One of the most disputed issues discussed in this regard has been whether prostitution should be forced out of housing estates entirely. The city hall opposition endorsed private initiatives against prostitution in their living areas. The People’s Party (ÖVP) deplored that “everything will stay the same” despite a new law, while the Freedom Party (FPÖ) claimed the SPÖ-Green Party coalition was “perverting its own law” creating areas where prostitution was permitted in streets where people were living.

The FPÖ claimed the city hall coalition failed to strictly separate residential zones and areas with prostitution. The right-wing party of Heinz-Christian Strache and Johann Gudenus said this was the initial plan. The ÖVP Vienna – which is currently looking for a new chief following the resignation of Christine Marek – accused the Social Democrats and Vice Mayor Maria Vassilakou’s Greens of “letting down residents.”

Police can fine pimps 500 Euros for getting prostitutes in touch with customers in no-go areas under the new law. Some experts criticised the sum as too low. The city’s prostitutes amassed penalties of one million Euros last year, according to profil. The magazine claimed that the city coalition planned to cancel all outstanding payments of this kind now that the new law was in effect. There are around 2,200 registered prostitutes in Vienna, according to a profil report. However, twice as many women may be selling sex services in the city. Women willing to do so legally must undergo regular health checks at doctors and notify the police.

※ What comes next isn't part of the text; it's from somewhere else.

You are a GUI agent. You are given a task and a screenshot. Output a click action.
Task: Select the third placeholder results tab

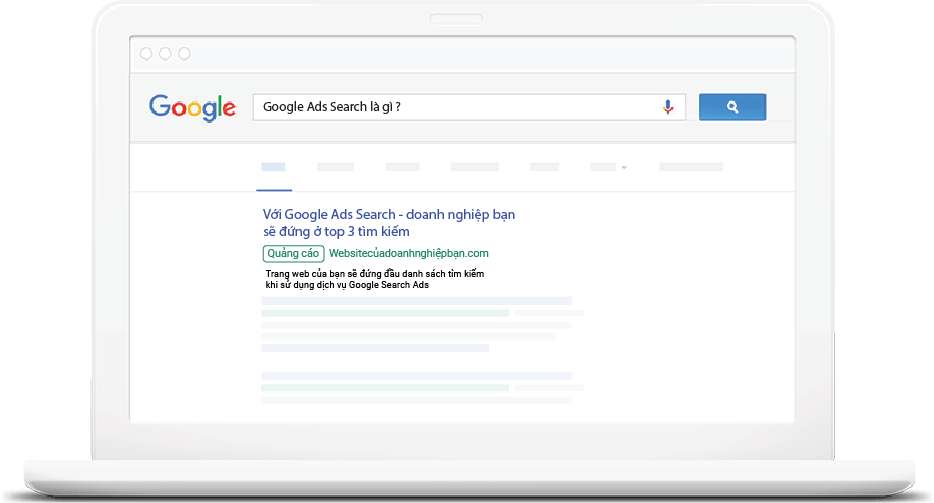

The uncertainty how to make ends meet, dumping prices and risky sex practices are the most common difficulties Vienna’s prostitutes are confronted with, according to non-government organisations (NGOs). A spokeswoman for NGO Sophie recently explained that there were some illiterate women among those her organisation was helping while others had university degrees. Most of the prostitutes seeking advice at Sophie are between 20 and 35 years old but some have reached the age of 70. The Sophie spokeswoman said she and her team were handing out condoms to prostitutes to increase their awareness for health and safety as a growing number of clients demanded unsafe intercourse.

“They want tenderness and exotic experiences but sometimes disgusting things too,” a 22-year-old Romanian prostitute and mother-of-one told profil about her customers. She demands 20 Euros for sex without a condom, according to the weekly magazine which emphasises prostitutes’ dismal chances for success at police stations or in courts if clients fail to pay up.